What you will do => Across the records below, how many lines include the string "computer"? State the number and nothing more.

Saved entries:
——

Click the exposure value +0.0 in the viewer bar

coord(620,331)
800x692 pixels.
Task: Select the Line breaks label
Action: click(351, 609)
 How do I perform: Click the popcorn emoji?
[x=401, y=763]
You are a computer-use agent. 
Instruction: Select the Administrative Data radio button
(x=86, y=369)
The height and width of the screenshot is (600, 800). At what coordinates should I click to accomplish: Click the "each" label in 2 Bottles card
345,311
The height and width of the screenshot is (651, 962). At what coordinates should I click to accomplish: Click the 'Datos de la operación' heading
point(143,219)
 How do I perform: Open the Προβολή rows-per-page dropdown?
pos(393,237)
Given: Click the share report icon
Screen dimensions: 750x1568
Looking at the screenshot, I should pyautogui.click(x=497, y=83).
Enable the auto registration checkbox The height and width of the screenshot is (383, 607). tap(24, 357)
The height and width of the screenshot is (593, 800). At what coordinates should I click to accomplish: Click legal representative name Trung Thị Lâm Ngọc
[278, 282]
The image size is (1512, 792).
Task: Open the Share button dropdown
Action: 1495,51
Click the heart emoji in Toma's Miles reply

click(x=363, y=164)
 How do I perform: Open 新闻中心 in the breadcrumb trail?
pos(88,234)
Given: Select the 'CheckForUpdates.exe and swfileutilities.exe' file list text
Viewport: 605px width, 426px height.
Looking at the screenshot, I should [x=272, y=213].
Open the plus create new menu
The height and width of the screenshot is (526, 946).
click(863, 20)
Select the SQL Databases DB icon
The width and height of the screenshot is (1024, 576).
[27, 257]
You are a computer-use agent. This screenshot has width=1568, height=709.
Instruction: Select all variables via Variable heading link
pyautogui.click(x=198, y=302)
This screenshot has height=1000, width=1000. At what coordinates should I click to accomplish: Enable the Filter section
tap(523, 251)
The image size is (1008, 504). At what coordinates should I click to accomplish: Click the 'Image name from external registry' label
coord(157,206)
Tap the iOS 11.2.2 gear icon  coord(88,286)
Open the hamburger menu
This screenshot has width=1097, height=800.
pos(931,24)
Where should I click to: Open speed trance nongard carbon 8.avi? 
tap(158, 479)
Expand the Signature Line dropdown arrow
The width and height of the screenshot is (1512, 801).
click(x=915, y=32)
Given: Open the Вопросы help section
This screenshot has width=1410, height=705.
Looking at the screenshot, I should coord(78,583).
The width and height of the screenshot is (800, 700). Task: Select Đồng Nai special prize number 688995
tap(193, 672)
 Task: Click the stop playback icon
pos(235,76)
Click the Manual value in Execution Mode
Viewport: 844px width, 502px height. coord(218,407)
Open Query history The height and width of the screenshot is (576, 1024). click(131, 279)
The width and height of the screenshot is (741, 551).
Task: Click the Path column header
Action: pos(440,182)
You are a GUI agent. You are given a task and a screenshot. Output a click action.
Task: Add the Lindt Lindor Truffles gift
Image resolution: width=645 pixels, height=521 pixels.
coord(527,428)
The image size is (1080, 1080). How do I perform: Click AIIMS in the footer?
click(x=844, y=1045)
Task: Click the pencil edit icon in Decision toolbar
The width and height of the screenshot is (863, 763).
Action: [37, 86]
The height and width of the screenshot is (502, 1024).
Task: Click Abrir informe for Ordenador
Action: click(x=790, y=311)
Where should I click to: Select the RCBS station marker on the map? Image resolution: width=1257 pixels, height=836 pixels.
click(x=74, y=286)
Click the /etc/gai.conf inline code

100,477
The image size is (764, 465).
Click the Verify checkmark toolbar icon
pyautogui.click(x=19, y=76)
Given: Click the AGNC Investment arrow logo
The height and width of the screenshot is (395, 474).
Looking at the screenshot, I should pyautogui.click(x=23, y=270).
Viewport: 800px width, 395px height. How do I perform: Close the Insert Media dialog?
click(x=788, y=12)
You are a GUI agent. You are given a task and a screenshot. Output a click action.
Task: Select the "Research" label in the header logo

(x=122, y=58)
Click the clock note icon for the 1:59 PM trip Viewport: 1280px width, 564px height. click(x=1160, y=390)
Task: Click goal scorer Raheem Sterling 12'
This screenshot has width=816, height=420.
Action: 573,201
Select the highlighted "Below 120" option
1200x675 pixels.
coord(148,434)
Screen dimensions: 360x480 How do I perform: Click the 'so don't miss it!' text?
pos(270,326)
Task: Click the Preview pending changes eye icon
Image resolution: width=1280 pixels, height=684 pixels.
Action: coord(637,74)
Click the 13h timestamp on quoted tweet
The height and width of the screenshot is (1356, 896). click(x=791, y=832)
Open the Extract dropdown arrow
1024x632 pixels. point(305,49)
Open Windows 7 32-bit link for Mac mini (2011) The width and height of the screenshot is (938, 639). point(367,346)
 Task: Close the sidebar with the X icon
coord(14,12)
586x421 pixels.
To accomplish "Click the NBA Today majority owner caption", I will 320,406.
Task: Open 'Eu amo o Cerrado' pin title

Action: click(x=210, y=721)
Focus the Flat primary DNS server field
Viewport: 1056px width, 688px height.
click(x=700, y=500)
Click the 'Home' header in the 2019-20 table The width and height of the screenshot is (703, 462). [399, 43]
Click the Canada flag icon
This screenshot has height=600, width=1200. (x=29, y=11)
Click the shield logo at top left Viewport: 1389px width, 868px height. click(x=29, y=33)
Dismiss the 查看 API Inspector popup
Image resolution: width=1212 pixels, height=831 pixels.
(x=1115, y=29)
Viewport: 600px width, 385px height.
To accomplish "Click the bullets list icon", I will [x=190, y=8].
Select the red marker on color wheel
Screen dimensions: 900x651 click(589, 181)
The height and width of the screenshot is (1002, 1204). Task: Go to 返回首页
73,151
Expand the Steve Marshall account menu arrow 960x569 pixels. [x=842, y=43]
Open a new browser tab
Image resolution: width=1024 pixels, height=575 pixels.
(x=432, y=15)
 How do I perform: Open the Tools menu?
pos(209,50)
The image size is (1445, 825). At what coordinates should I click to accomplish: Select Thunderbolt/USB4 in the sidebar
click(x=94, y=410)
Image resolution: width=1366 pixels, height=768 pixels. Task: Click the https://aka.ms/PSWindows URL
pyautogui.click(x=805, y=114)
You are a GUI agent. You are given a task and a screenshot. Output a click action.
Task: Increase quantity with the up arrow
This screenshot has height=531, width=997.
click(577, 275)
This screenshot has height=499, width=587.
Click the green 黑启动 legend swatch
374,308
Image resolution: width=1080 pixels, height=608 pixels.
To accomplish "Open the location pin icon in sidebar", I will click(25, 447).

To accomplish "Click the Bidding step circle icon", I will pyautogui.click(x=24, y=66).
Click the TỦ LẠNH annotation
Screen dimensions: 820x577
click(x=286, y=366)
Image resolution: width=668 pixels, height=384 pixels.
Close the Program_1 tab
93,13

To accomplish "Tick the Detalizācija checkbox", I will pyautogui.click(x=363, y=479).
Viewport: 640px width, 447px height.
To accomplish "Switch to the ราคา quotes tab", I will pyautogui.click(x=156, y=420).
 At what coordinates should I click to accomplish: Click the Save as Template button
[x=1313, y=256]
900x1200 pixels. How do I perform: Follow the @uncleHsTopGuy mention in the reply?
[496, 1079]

——

Answer space => 2